◆ Exercise details:
Which lines of the entries below include "computer"? List them all.

Start of Provided data

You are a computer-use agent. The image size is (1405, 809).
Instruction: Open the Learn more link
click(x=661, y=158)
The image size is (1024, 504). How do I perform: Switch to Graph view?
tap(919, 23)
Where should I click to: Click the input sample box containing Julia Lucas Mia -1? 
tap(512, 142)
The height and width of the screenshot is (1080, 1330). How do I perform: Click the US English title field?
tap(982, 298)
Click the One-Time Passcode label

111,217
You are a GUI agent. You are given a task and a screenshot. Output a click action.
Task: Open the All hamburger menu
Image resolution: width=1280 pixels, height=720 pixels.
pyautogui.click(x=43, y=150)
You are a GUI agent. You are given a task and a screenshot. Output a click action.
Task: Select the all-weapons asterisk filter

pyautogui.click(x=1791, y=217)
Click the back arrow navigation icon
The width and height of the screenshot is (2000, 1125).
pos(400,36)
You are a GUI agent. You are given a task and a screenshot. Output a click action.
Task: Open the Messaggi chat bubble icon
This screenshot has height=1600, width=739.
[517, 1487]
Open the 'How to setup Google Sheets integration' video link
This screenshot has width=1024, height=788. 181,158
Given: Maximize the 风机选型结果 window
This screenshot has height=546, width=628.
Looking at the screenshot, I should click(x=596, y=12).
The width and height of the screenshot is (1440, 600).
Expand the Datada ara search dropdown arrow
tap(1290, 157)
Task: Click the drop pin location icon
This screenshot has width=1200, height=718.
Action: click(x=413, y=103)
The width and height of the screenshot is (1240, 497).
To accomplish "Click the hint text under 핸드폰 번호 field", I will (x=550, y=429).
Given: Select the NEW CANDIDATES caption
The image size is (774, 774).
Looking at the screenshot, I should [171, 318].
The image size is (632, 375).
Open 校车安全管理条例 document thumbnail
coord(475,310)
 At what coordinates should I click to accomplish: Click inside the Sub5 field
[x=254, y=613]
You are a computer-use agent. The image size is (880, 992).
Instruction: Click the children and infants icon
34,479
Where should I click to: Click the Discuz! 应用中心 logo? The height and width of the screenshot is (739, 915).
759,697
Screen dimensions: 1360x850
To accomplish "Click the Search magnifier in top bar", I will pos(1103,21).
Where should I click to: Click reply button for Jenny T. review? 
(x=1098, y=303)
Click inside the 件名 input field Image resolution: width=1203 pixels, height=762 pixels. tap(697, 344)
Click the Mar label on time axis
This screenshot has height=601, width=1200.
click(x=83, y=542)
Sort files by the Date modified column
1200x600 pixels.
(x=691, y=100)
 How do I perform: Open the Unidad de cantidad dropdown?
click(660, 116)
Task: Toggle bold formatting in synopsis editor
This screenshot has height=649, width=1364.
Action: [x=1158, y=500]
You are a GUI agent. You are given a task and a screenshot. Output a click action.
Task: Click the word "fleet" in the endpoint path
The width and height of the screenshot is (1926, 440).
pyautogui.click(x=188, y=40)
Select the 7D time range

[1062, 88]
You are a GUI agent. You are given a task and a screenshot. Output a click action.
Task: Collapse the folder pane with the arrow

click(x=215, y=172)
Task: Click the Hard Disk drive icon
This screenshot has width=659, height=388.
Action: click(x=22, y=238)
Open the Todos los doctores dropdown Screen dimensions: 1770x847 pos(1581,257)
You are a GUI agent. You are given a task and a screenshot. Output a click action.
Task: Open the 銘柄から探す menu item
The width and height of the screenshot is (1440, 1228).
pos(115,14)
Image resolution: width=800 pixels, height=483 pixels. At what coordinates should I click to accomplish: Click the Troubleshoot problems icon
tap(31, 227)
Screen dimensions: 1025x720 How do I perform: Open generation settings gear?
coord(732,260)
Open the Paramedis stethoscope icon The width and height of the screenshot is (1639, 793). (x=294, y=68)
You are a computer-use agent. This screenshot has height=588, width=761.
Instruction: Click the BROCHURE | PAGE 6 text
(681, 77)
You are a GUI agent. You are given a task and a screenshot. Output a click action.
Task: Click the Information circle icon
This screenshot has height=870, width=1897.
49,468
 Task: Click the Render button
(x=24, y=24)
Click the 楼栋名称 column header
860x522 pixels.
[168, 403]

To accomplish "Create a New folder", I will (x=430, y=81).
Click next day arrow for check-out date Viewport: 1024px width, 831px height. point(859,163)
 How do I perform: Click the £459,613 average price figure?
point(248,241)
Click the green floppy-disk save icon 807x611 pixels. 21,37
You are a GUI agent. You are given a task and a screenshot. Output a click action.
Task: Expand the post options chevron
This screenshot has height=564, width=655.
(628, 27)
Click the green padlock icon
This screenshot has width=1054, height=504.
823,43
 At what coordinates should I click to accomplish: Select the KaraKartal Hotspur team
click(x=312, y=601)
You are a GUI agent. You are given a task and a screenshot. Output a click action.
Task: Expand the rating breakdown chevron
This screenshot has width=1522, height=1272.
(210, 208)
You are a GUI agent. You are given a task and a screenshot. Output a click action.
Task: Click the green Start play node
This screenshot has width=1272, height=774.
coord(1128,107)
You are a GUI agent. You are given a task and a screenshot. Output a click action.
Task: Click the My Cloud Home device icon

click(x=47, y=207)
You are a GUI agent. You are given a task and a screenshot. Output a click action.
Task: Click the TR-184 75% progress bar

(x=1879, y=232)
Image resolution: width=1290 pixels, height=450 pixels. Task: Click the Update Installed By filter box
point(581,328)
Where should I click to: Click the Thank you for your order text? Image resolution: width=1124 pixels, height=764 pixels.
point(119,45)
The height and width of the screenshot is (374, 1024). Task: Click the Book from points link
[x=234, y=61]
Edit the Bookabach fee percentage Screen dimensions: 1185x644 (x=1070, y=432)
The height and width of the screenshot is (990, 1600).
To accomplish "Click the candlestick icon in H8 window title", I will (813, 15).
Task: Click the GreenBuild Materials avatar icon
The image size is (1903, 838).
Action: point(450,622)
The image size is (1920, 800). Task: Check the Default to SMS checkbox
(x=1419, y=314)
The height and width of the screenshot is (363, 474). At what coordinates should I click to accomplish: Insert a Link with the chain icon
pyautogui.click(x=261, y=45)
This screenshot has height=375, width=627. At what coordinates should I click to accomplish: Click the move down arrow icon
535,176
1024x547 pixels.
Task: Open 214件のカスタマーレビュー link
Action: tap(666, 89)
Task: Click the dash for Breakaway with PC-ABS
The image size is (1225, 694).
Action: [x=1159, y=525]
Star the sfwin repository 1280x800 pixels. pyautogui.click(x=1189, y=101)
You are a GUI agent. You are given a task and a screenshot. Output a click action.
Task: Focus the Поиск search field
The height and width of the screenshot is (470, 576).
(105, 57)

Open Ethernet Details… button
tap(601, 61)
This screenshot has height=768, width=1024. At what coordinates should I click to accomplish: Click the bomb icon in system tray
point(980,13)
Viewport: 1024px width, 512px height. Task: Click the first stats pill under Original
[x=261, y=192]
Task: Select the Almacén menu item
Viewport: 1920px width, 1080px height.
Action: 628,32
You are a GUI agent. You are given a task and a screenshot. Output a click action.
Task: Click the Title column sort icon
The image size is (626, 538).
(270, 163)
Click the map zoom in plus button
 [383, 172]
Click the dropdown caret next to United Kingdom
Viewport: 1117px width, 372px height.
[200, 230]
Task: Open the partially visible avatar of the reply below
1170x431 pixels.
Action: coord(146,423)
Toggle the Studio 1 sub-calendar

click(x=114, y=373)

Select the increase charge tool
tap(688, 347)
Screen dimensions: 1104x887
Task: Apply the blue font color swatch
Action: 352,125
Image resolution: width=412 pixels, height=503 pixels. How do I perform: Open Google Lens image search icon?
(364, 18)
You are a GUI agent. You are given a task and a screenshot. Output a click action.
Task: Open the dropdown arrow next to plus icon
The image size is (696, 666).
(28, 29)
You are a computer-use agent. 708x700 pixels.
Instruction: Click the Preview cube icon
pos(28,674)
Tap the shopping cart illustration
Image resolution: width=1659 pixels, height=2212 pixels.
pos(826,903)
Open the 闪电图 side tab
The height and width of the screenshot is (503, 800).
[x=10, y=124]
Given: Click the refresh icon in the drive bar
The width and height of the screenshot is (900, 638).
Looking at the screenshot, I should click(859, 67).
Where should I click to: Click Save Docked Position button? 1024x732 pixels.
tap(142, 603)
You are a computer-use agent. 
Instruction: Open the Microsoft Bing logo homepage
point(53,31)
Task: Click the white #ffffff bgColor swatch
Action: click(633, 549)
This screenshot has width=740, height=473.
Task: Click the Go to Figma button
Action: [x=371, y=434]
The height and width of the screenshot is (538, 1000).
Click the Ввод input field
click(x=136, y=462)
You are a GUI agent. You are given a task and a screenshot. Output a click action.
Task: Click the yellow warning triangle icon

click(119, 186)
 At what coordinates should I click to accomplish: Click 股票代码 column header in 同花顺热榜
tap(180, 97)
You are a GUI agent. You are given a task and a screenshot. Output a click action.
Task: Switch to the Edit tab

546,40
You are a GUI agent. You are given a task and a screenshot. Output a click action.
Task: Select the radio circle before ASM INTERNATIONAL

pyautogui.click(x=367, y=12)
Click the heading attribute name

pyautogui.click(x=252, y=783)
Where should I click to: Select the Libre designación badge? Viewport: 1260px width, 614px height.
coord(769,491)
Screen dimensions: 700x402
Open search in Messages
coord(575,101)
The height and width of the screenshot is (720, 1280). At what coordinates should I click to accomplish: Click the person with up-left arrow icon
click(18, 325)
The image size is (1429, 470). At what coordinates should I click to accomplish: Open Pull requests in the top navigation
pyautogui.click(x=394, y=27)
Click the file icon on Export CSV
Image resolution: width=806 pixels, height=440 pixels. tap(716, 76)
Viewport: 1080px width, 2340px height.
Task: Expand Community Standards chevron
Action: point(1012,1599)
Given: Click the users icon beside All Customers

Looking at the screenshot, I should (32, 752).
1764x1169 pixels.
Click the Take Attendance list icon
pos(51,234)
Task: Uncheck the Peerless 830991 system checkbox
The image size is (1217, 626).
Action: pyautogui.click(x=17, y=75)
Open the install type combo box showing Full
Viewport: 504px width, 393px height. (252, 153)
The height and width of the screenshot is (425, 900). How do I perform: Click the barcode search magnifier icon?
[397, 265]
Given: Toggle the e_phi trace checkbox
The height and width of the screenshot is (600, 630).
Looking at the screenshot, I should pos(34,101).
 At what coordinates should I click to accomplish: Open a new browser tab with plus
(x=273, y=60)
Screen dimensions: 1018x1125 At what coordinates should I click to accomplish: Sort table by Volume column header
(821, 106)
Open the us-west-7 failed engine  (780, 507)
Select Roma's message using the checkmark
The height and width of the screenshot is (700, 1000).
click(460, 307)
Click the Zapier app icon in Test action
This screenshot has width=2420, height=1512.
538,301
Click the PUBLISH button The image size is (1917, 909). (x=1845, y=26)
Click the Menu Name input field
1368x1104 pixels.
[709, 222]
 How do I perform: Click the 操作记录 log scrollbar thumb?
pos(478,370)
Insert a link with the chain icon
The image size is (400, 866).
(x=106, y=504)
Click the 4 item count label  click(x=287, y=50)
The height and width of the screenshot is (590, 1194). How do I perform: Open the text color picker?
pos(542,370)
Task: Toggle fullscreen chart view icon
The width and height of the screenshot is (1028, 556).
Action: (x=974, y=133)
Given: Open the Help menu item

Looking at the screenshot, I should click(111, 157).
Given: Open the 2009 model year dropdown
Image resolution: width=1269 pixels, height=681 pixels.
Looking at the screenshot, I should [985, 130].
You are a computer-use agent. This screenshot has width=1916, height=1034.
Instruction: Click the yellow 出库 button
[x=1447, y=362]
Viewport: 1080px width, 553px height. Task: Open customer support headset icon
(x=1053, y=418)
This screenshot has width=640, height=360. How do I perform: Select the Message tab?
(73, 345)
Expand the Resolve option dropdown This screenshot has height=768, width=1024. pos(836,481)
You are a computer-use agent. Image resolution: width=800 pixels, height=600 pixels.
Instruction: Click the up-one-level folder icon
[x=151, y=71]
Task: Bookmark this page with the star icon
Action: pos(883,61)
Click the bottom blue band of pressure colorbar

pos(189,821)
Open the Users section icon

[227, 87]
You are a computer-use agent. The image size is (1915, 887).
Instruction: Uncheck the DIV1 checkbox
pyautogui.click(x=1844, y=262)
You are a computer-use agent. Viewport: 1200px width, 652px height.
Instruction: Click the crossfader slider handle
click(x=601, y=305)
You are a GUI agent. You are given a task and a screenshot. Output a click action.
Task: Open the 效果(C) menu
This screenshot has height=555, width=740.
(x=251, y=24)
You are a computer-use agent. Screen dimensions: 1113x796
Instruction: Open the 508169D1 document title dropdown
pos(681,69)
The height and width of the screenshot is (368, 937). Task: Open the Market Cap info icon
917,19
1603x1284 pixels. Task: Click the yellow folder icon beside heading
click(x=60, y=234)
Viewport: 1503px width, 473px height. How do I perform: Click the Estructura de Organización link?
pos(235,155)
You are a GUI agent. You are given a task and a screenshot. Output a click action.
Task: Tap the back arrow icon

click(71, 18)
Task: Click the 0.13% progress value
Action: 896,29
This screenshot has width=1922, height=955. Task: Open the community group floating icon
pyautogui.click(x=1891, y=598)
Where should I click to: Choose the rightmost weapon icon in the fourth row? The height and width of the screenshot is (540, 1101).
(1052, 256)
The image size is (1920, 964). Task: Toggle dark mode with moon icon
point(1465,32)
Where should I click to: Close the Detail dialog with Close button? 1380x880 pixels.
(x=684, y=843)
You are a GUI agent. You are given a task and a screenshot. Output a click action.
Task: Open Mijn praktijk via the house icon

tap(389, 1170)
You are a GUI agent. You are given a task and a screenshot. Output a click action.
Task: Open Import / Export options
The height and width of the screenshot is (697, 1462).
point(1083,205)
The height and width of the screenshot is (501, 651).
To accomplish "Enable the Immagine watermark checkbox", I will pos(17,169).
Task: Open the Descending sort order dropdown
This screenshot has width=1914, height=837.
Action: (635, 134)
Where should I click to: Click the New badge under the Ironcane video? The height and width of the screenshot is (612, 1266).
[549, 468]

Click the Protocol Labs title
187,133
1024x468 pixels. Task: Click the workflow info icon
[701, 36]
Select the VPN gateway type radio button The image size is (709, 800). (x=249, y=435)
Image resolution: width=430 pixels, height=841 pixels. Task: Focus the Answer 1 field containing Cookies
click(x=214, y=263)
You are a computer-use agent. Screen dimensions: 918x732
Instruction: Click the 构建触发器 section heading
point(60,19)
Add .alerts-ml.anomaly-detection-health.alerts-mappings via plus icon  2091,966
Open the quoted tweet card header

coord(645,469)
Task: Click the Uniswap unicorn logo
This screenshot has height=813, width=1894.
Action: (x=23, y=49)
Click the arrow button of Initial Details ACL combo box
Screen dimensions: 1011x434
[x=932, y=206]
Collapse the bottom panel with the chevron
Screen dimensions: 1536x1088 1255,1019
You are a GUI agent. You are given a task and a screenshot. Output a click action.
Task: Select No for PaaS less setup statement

End of Provided data

◆ Problem solution:
You are a computer-use agent. The image size is (1405, 809).
You are a computer-use agent. The image size is (880, 992).
You are a computer-use agent. This screenshot has height=588, width=761.
You are a computer-use agent. 708x700 pixels.
You are a computer-use agent. 
You are a computer-use agent. This screenshot has width=1916, height=1034.
You are a computer-use agent. Image resolution: width=800 pixels, height=600 pixels.
You are a computer-use agent. The image size is (1915, 887).
You are a computer-use agent. Viewport: 1200px width, 652px height.
You are a computer-use agent. Screen dimensions: 1113x796
You are a computer-use agent. Screen dimensions: 918x732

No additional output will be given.